Here's what we have tried so far:
We limited the CPU affinity so we can actually use the server when the high load hits. With strace we see an endless loop of SIGSEGV and then the sig return.
We tried to reproduce this with a Java program. It's true that SYS CPU% climbs high with WeakHashMap or when accessing null pointers. Problem was that fillStackTrace took a lot of user CPU% and that's why we never reached 100% SYS CPU.
We know that after 10 hours of stress, GC goes crazy and full GC sometimes takes 5 seconds. So we assume it has something to do with memory.
jstack during that period showed all threads as blocked. pstack during that time, showed MarkSweep stack trace occasionally, so we can't be sure about this as well. Sending SIGQUIT yielded nothing: Java dumped the stack trace AFTER the SYS% load period was over.
We're now trying to reproduce this problem with a small fragment of code so we can ask Sun.
If you know what's causing it, please let us know. We're open to ideas and we are clueless, any idea is welcome :)
Thanks for your time.
Thanks to everybody for helping out.
Eventually we upgraded (only half of the java servers,) to JDK 1.6 and the problem disappeared. Just don't use 1.5.0.10 :)
We managed to reproduce these problems by just accessing null pointers (boosts SYS instead of US, and kills the entire linux.)
Again, thanks to everyone.
If you're certain that GC is the problem (and it does sound like it based on your description), then adding the -XX:+HeapDumpOnOutOfMemoryError flag to your JBoss settings might help (in JBOSS_HOME/bin/run.conf).
You can read more about this flag here. It was originally added in Java 6, but was later back-ported to Java 1.5.0_07.
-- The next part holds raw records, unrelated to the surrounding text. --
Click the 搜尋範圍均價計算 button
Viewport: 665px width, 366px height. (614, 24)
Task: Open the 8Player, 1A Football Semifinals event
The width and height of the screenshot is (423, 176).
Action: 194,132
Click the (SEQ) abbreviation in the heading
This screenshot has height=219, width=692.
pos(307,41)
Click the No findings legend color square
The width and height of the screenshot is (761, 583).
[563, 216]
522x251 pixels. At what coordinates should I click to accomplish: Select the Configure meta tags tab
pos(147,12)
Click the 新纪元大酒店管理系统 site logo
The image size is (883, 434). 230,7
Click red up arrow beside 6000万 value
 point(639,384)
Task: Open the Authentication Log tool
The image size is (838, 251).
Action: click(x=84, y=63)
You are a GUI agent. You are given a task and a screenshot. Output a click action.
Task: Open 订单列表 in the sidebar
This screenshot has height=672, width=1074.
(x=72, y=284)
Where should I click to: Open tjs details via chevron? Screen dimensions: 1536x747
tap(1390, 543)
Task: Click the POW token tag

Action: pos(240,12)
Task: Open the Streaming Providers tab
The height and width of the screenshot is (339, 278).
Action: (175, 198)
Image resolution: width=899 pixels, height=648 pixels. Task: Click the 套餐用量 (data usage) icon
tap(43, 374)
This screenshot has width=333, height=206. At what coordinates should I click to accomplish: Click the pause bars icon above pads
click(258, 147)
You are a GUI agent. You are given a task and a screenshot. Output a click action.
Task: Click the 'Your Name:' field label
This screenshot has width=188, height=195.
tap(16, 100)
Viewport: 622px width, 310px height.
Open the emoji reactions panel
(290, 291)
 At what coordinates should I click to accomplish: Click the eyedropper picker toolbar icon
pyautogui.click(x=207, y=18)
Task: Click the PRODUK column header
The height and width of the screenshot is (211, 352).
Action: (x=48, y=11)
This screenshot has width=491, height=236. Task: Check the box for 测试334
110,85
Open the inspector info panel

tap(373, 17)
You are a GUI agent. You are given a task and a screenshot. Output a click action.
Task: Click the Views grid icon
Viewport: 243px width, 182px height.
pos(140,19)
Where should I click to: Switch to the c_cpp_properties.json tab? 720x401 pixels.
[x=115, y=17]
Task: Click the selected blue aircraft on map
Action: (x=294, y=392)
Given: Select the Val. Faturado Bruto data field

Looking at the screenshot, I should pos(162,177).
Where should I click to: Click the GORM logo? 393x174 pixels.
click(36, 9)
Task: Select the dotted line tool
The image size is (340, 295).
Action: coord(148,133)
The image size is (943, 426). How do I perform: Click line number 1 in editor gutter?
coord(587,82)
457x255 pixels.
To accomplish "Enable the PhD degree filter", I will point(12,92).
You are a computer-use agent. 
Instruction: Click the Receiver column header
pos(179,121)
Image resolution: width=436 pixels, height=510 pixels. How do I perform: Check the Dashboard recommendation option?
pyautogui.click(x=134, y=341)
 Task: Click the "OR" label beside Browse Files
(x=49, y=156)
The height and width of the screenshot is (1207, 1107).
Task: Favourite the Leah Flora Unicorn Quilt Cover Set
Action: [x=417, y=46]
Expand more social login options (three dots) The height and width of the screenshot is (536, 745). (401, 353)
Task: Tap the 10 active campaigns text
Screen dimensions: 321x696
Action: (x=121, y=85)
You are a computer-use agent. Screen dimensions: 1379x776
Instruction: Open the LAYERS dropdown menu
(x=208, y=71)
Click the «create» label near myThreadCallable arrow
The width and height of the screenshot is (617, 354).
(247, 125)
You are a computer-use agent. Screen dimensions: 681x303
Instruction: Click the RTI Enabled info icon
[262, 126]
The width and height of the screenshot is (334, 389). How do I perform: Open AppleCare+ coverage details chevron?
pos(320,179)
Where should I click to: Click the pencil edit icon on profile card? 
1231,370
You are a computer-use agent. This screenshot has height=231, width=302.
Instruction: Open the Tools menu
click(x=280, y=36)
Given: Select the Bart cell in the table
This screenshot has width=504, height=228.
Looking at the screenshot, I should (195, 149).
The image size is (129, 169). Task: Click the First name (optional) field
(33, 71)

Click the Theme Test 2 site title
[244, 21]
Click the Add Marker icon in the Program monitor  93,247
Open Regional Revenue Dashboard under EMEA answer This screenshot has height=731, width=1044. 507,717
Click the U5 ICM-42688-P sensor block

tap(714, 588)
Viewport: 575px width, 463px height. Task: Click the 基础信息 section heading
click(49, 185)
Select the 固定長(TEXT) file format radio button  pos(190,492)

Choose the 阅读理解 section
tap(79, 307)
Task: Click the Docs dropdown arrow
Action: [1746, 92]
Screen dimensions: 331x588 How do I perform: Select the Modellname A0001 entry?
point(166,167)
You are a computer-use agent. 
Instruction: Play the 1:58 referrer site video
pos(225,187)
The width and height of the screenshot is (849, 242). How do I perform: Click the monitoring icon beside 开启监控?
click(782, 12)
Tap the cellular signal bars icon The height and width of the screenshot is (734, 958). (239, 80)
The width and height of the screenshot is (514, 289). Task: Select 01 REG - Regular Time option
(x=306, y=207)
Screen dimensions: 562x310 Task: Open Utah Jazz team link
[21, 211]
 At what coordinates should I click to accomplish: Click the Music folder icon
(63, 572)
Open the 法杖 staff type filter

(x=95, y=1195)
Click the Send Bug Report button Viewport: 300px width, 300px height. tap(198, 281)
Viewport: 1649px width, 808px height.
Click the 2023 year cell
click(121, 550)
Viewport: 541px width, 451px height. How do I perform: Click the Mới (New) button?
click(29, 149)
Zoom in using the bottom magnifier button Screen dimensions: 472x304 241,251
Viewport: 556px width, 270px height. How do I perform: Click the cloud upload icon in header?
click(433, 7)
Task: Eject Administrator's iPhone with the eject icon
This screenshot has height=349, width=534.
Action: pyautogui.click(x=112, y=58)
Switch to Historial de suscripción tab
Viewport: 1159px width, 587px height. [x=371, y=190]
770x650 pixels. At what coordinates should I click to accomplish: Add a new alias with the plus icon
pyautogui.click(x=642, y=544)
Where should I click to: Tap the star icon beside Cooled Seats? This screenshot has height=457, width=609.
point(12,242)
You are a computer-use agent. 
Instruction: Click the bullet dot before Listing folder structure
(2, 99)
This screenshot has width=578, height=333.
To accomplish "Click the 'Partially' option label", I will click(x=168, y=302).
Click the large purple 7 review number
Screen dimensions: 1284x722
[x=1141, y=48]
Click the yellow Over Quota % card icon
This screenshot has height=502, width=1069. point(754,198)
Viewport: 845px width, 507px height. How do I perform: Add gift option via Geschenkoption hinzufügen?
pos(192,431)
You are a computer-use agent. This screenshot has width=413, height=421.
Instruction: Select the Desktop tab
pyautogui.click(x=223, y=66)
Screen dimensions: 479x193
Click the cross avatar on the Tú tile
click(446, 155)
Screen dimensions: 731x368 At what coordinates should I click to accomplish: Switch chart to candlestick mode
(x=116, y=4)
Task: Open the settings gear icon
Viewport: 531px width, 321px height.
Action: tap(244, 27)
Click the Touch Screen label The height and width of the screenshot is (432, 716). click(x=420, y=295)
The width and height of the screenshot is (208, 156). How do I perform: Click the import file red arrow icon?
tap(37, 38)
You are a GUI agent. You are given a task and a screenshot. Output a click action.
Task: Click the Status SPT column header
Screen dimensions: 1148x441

Basically, you will get a "dump file" if an OutOfMemoryError occurs, which you can then open in various profiling tools. We've had good luck with the Eclipse Memory Analyzer.
This won't give you any "free" answers, but if you truly have a memory leak, then this will help you find it.
Have you tried profiling applications. There are some good profiling applications that can run on production servers. Those should give you if GC is running into trouble and with which objects
I had a similar issue with JBoss (JBoss 4, Linux 2.6) last year. I think in the end it did turn out to be related to an application bug, but it was definitely very hard to figure out. I would keep trying to send a 'kill -3' to the process, to get some kind of stack trace and figure out what is blocking. Maybe add logging statements to see if you can figure out what is setting it off. You can use 'lsof' to figure out what files it has open; this will tell you if there is a leak of some resource other than memory.
Also, why are you running JBoss with -client instead of -server? (Not that I think it will help in this case, just a general question).
You could try adding the command line option -verbose:gc which should print GC and heap sizes out to stdout. pipe stdout to a file and see if the high cpu times line up with a major gc.
I remember having similar issues with JBoss on Windows. Periodically the cpu would go 100%, and the Windows reported mem usage would suddenly drop down to like 2.5 MB, much smaller than possible to run JBoss, and after a few seconds build itself back up. As if the entire server came down and restarted itself. I eventually tracked my issue down to a prepared statement cache never expiring in Apache Commons.
If it does seem to be a memory issue, then you can start taking periodic heap dumps and comparing the two, or use something like JProbe Memory profiler to track everything.